All right you folks ... time to get cracking. In an effort to show that you do not need fancy bands to get very good power, I just shot a qualifying score for the Power Rangers with Alliance Sterling #107 office rubber bands. They were not tapered, and not doubled ... just straight out of the box. Go down to the competitions forum and check it out. No more excuses ... time to belly up to the bar. Come on and join the Power Rangers!

Cheers ...... Charles


----------



## NaturalFork (Jan 21, 2010)

Awesome! Going to find the post now.


----------



## BC-Slinger (Jan 6, 2013)

Great job again Charles with office style bands. It always amazes me how great the performance is you can acheive with those suckers.


----------



## VillageSniper (Jan 22, 2013)

Charles,

Was this with the 107's as in the post descritption or the smaller 32's. Just curious since I ordered th 107s today.


----------



## Charles (Aug 26, 2010)

VillageSniper said:


> Charles,
> 
> Was this with the 107's as in the post descritption or the smaller 32's. Just curious since I ordered th 107s today.


This particular post was for the Alliance Sterling 107s. With the 107s I shot a 175 grain lead ball at 204 fps, for 16.3 fpe.

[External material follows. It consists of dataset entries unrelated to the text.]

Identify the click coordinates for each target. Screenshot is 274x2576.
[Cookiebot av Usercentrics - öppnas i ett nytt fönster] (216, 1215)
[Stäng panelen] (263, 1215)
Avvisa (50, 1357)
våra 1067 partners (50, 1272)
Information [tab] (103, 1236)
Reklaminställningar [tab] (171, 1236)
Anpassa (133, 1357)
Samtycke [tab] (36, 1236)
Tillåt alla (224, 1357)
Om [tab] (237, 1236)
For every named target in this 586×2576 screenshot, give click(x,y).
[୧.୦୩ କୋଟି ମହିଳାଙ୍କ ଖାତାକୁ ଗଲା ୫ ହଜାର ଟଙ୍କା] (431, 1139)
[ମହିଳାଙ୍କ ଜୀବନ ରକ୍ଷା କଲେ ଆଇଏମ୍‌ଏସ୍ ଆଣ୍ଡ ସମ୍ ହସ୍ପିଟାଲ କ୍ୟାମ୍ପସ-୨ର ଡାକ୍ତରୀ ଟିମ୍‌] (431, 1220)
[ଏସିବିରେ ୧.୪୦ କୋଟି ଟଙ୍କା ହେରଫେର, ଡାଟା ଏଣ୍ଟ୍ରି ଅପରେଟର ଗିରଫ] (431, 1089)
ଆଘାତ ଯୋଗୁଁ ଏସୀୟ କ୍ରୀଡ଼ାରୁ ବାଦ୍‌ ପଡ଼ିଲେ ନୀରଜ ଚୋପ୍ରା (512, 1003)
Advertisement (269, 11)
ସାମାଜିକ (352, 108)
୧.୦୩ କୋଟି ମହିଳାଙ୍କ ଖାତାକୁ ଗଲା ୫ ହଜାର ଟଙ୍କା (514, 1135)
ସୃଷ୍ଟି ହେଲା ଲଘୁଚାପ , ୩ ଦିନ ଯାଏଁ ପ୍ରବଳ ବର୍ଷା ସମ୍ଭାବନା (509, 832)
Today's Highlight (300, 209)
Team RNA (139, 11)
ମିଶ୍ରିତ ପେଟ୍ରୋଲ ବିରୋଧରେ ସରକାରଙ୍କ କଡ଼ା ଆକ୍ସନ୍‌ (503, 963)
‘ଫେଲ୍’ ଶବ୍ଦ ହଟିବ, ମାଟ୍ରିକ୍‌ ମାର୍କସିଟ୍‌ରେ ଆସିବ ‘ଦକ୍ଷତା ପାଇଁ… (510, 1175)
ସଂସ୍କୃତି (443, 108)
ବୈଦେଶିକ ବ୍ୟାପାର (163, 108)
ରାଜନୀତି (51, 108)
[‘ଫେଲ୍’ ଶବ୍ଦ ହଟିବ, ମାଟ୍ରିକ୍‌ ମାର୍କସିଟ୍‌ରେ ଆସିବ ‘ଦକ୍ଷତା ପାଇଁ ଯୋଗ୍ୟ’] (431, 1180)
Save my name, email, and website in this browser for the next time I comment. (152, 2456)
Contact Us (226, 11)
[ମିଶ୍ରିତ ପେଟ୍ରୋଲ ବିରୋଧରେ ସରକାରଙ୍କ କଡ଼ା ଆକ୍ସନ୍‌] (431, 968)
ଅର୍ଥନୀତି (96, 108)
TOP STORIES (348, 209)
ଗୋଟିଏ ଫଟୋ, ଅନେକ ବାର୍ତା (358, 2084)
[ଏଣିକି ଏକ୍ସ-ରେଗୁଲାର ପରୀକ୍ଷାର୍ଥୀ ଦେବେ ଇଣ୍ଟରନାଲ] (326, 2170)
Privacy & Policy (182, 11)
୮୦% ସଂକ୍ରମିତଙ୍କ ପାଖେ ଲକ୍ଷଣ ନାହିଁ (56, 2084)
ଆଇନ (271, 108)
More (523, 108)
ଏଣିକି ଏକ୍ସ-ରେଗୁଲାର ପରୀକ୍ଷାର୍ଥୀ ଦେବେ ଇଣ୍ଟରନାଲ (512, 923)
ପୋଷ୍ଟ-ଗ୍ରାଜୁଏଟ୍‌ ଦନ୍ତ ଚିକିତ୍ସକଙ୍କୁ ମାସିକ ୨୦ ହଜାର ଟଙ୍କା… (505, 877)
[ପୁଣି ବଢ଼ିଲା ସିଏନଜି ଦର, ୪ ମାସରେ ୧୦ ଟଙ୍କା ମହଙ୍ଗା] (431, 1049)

http://slingshotforum.com/topic/21108-power-rangers/page-8

You will also see that I previously used braided Rubberbandguns red #32s to shoot a 232 grain lead slug at 181.4 fps, for 17 fpe.

http://slingshotforum.com/topic/21108-power-rangers/page-7

For being cheap, readily available, hassle free, and yet reasonably powerful I think it is hard to beat 107s.

Cheers ..... Charles


----------



## Berkshire bred (Mar 4, 2012)

now thats the way to do it.


----------